4.3 Operationalisatie van model Ketola
Na het literatuuronderzoek is het model van Ketola toegepast om de mate van duurzaamheid in de zorgsector vast te stellen. Het model van Ketola is ontworpen voor het meten en analyseren van de huidige mate van duurzaamheid van een organisatie. In dit onderzoek is het model echter gebruikt voor het meten van duurzaamheid met behulp van secundaire data, namelijk de onderzoeken van Ernst & Young en Royal Haskoning, die al in het verleden hebben plaatsgevonden. Bovendien richt dit onderzoek zich niet op één organisatie, maar op een gehele sector: de zorgsector. De aanname is gemaakt dat deze aspecten de werking van het model van Ketola niet in de weg zouden staan. Eerst is de mate van duurzaamheid in 2002 gemeten en daarna in 2011, overeenkomstig de jaren waarin de onderzoeken van Ernst & Young en Royal Haskoning hebben plaatsgevonden. Door de uitkomsten van deze twee jaren te vergelijken kan bepaald worden of de zorgsector naar een meer geavanceerd niveau van duurzaamheid is gegaan.

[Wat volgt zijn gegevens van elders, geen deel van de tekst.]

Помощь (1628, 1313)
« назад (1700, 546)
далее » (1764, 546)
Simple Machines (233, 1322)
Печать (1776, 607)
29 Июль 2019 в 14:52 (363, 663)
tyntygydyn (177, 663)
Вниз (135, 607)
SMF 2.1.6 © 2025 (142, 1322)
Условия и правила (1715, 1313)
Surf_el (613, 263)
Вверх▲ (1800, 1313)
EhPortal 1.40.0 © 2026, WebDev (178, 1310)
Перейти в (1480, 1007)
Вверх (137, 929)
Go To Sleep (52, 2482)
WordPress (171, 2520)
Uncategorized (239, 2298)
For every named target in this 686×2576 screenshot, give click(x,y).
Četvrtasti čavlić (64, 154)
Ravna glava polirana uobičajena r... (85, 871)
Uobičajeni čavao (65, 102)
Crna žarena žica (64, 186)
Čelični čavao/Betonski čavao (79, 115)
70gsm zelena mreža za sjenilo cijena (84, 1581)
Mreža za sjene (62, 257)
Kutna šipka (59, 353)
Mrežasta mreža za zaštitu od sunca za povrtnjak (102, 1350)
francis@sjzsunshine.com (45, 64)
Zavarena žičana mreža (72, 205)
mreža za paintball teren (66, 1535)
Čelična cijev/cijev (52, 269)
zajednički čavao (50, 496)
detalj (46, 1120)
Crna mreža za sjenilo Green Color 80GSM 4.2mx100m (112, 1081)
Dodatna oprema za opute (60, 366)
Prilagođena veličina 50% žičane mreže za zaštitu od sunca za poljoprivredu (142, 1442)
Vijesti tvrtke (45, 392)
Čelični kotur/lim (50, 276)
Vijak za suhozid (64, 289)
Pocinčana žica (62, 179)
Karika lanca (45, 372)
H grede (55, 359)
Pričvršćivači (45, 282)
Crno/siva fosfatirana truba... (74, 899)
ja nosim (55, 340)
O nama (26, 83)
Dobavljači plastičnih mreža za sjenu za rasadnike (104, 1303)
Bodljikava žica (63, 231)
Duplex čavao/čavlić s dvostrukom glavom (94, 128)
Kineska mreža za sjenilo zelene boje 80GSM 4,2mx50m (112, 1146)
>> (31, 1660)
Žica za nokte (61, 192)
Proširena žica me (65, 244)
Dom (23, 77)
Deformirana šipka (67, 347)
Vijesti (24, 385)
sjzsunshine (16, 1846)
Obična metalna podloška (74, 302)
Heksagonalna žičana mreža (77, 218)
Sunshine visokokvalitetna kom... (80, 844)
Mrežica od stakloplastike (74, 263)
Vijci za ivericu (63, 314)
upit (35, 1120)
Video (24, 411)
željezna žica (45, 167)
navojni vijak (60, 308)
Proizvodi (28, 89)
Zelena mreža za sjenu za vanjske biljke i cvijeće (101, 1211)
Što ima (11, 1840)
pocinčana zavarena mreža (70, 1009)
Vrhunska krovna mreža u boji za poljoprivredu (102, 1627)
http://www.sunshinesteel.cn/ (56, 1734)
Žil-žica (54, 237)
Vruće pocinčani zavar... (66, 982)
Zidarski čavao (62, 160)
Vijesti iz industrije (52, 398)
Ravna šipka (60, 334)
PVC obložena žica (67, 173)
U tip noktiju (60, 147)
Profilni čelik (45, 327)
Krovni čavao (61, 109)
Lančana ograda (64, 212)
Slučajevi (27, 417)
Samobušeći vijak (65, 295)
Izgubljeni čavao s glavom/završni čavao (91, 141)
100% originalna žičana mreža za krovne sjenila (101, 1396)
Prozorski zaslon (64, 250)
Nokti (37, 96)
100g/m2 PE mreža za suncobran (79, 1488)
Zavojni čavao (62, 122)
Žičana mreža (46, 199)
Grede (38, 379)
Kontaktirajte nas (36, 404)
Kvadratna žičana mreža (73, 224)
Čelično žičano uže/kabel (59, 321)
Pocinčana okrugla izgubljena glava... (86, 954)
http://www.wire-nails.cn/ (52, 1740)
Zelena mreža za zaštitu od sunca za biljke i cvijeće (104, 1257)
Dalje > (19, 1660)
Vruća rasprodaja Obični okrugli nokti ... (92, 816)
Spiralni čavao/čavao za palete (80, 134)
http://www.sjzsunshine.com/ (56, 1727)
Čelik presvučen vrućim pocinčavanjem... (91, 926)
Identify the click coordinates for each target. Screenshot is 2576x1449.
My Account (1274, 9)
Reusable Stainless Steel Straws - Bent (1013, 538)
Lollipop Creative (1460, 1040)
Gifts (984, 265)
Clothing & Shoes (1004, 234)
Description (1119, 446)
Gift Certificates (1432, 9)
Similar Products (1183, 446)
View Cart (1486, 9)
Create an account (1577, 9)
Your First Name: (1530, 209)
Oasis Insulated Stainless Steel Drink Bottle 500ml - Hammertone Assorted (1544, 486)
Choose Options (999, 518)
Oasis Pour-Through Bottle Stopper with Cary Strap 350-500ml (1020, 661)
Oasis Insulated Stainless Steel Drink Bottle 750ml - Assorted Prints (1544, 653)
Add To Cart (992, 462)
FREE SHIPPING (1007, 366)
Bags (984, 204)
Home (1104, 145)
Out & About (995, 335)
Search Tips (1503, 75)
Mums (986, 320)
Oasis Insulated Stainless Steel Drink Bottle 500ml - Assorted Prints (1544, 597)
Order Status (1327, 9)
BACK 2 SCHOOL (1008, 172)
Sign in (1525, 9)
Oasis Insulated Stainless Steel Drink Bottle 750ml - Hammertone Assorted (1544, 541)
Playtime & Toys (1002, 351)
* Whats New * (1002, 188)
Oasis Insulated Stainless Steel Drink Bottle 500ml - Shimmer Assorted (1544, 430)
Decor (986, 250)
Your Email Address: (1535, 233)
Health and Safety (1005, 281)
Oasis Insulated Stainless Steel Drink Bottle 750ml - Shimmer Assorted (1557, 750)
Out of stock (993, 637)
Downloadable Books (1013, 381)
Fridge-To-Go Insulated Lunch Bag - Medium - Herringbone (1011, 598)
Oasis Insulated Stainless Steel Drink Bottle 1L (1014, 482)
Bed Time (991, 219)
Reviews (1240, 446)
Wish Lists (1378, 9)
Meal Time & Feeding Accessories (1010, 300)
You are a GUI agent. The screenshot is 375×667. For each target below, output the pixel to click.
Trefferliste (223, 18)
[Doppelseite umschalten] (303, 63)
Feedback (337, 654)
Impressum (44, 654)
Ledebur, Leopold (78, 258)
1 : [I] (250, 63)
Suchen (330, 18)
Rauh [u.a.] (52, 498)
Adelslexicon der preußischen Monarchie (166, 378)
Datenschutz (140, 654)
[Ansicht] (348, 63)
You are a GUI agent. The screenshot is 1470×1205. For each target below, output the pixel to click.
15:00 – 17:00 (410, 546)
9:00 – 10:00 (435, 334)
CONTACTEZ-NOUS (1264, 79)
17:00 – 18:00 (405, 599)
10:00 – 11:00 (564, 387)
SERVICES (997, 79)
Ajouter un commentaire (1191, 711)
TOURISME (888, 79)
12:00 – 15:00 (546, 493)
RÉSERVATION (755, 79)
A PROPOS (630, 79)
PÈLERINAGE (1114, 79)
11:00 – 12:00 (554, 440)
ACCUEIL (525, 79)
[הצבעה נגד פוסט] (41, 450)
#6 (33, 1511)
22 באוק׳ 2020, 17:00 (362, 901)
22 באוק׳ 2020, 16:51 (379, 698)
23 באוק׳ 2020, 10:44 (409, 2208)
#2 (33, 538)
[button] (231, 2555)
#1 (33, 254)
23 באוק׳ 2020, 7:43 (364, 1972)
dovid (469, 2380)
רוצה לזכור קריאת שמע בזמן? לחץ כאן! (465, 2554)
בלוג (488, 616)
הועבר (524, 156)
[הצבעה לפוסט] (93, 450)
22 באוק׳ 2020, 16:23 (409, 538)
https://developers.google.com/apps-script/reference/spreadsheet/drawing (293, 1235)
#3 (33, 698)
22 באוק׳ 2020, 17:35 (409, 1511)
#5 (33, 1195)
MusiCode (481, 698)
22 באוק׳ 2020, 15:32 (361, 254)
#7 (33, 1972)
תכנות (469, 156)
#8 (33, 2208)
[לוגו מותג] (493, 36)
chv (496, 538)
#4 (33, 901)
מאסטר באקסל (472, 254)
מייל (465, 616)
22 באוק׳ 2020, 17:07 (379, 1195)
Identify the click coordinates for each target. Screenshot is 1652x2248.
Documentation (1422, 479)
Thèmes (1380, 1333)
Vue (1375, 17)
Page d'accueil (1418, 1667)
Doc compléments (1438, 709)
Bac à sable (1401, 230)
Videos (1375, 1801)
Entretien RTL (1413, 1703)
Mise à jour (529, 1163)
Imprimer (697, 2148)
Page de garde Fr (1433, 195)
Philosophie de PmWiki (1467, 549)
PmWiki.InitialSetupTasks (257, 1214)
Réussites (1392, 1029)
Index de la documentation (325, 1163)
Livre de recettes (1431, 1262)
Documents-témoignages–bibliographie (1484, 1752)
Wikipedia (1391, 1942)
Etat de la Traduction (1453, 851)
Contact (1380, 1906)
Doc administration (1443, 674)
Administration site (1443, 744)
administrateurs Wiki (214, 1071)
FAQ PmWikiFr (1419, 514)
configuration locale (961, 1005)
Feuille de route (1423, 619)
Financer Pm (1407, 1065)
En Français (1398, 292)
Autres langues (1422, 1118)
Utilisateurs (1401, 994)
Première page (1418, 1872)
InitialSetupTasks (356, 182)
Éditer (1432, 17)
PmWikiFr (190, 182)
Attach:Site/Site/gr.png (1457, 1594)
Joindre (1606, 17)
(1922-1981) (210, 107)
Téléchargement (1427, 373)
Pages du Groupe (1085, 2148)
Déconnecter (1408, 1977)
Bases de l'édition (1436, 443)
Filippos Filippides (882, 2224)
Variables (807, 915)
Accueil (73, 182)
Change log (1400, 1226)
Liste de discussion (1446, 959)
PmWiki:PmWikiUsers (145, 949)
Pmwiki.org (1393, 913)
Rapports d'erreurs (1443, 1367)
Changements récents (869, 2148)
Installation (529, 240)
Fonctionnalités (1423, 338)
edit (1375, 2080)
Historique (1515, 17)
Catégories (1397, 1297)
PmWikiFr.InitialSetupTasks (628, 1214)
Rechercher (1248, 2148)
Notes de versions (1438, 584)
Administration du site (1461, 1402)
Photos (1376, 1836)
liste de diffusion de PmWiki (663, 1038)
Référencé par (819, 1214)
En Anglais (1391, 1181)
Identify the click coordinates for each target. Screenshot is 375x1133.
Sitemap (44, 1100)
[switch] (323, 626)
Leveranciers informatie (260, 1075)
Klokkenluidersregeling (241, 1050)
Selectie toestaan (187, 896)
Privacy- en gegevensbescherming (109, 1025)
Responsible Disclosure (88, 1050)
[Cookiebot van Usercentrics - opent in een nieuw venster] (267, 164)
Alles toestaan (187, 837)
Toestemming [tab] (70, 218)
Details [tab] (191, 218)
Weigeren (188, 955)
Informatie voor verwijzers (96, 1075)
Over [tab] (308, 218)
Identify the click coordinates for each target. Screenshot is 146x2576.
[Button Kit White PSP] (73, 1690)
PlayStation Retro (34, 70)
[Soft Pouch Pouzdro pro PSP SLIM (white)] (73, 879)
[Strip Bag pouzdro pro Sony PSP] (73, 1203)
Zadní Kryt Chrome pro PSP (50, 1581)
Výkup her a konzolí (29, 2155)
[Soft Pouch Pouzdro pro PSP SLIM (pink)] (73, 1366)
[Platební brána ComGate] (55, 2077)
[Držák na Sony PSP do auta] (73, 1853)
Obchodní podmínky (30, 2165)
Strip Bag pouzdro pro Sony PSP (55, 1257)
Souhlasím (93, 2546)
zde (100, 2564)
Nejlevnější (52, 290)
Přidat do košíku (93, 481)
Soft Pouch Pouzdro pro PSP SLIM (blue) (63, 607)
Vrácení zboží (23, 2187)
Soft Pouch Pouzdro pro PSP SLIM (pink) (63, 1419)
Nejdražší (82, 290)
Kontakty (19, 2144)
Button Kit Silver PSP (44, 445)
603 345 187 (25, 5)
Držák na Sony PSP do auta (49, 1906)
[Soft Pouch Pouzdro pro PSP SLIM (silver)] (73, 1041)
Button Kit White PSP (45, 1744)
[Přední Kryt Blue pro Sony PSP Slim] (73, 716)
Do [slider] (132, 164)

Zoals in het vorige hoofdstuk uitgebreid is uitgelegd, bestaat het vergelijkingsinstrument van Ketola (2008) uit drie stappen: waarden, redeneringen en activiteiten. Ketola (2008) legt per stap uit hoe deze uitgevoerd moet worden. Bij stap één en twee is gebruik gemaakt van jaarverslagen als secundaire data. Bij stap drie is gebruik gemaakt van informatie uit de onderzoeken van Ernst & Young en Royal Haskoning. Deze onderzoeken zijn breder dan deze duurzaamheidsmeting in de zin dat er meer ziekenhuizen zijn meegenomen: 8 algemene en academische in het onderzoek van Ernst & Young en 90 algemene ziekenhuizen in het onderzoek van Royal Haskoning. In dit onderzoek zijn drie algemene en academische ziekenhuizen meegenomen omdat voor de andere stappen
jaarverslagen zijn gebruikt als input voor de duurzaamheidsmeting. De uitvoering van deze drie stappen zal hieronder worden weergegeven.
1. Waarden
De eerste stap was het onderzoeken wat een bedrijf zegt over de economische, sociale en
ecologische waarden. De waarden van een ziekenhuis zijn onderzocht door ze te vergelijken met de utilitaristische en egoïstische ethische waarden, plicht/rechten/rechtvaardigheid ethische waarden en deugdethiek waarden. En door het bepalen hoe ethiek in deze bedrijfswaarden door het bedrijf in overweging worden genomen.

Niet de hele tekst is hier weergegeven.